= Arbitrarily large =

Mathematical concept

In mathematics, the phrases arbitrarily large, arbitrarily small and arbitrarily long are used in statements to make clear the fact that an object is large, small, or long with little limitation or restraint, respectively. The use of "arbitrarily" often occurs in the context of real numbers (and its subsets thereof), though its meaning can differ from that of "sufficiently" and "infinitely".

== Examples ==
The statement

 "$f(x)$ is non-negative for arbitrarily large $x$."

is a shorthand for:

 "For every real number $n$, $f(x)$ is non-negative for some value of $x$ greater than $n$."

In the common parlance, the term "arbitrarily long" is often used in the context of sequence of numbers. For example, to say that there are "arbitrarily long arithmetic progressions of prime numbers" does not mean that there exists any infinitely long arithmetic progression of prime numbers (there is not), nor that there exists any particular arithmetic progression of prime numbers that is in some sense "arbitrarily long". Rather, the phrase is used to refer to the fact that no matter how large a number $n$ is, there exists some arithmetic progression of prime numbers of length at least $n$.

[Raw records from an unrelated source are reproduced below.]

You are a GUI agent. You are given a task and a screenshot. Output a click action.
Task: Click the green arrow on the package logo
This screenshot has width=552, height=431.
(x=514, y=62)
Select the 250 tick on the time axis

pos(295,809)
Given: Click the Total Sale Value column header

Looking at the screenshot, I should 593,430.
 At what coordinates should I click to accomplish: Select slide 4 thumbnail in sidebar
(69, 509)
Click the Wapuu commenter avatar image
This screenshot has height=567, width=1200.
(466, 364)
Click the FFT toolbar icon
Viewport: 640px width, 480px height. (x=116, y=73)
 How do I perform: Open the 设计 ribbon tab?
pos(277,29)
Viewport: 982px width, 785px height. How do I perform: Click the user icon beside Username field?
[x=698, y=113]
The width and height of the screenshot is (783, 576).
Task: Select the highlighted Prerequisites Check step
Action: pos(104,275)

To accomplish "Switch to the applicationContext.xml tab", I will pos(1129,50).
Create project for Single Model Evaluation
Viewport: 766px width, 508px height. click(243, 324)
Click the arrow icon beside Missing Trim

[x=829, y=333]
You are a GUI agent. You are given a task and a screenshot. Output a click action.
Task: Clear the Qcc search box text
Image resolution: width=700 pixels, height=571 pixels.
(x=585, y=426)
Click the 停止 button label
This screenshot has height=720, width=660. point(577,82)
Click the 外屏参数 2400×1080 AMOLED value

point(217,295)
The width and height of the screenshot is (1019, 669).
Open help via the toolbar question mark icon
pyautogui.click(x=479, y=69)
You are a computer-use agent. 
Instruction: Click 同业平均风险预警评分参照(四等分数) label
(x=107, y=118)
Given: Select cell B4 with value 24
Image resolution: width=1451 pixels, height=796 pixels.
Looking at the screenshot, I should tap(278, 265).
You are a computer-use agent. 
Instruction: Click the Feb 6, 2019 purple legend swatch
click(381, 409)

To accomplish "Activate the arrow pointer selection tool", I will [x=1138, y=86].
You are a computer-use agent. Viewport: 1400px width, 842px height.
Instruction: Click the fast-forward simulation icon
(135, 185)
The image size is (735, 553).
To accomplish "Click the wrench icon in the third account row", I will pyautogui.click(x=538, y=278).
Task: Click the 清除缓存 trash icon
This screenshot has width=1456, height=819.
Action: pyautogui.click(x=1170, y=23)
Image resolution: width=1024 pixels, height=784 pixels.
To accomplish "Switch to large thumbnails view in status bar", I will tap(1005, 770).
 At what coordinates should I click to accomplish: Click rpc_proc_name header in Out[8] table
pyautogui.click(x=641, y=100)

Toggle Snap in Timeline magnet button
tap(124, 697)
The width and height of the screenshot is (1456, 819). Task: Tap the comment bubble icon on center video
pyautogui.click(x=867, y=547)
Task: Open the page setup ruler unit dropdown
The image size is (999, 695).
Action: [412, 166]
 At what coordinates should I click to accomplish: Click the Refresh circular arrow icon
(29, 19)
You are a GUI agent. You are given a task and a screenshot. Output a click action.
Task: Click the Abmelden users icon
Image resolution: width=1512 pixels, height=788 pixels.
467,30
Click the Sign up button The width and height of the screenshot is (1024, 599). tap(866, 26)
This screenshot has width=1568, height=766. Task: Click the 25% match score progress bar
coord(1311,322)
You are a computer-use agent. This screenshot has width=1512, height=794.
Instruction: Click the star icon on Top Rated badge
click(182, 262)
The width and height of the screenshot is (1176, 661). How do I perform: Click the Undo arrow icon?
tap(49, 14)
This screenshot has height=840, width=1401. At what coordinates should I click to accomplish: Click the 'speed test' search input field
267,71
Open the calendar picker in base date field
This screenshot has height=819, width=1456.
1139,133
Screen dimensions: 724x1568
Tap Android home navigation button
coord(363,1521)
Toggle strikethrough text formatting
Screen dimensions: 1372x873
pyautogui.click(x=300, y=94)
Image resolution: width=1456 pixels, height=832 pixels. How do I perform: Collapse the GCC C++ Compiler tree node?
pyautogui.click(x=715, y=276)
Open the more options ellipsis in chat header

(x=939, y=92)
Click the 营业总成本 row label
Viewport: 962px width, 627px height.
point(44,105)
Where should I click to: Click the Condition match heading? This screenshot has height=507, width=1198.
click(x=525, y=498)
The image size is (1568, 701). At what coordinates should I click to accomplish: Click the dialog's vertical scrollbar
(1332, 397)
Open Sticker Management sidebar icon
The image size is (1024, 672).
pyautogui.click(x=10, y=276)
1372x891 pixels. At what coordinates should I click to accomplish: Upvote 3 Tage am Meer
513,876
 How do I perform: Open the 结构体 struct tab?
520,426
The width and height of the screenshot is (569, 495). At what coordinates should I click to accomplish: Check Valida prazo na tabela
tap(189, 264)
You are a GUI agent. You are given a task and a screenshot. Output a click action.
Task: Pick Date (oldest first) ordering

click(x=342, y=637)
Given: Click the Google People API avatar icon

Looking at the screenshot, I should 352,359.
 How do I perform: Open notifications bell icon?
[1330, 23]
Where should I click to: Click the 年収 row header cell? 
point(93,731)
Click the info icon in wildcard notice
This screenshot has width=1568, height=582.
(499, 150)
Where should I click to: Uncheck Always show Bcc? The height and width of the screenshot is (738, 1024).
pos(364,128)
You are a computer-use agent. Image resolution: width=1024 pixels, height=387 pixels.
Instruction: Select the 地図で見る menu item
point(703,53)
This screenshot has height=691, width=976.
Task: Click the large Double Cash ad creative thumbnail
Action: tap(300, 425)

Similar to arbitrarily large, one can also define the phrase "$P(x)$ holds for arbitrarily small real numbers", as follows:

$\forall \epsilon \in \mathbb{R}_{+},\, \exists x \in \mathbb{R} : |x|<\epsilon \land P(x)$

In other words:

 However small a number, there will be a number $x$ smaller than it such that $P(x)$ holds.

== Arbitrarily large vs. sufficiently large vs. infinitely large ==
While similar, "arbitrarily large" is not equivalent to "sufficiently large". For instance, while it is true that prime numbers can be arbitrarily large (since there are infinitely many of them due to Euclid's theorem), it is not true that all sufficiently large numbers are prime.

As another example, the statement "$f(x)$ is non-negative for arbitrarily large $x$." could be rewritten as:

$\forall n \in \mathbb{R} \mbox{, } \exists x \in \mathbb{R} \mbox{ such that } x > n \land f(x) \ge 0$

However, using "sufficiently large", the same phrase becomes:

$\exists n \in \mathbb{R} \mbox{ such that } \forall x \in \mathbb{R} \mbox{, } x > n \Rightarrow f(x) \ge 0$

Furthermore, "arbitrarily large" also does not mean "infinitely large". For example, although prime numbers can be arbitrarily large, an infinitely large prime number does not exist—since all prime numbers (as well as all other integers) are finite.

In some cases, phrases such as "the proposition $P(x)$ is true for arbitrarily large $x$" are used primarily for emphasis, as in "$P(x)$ is true for all $x$, no matter how large $x$ is." In these cases, the phrase "arbitrarily large" does not have the meaning indicated above (i.e., "however large a number, there will be some larger number for which $P(x)$ still holds."). Instead, the usage in this case is in fact logically synonymous with "all".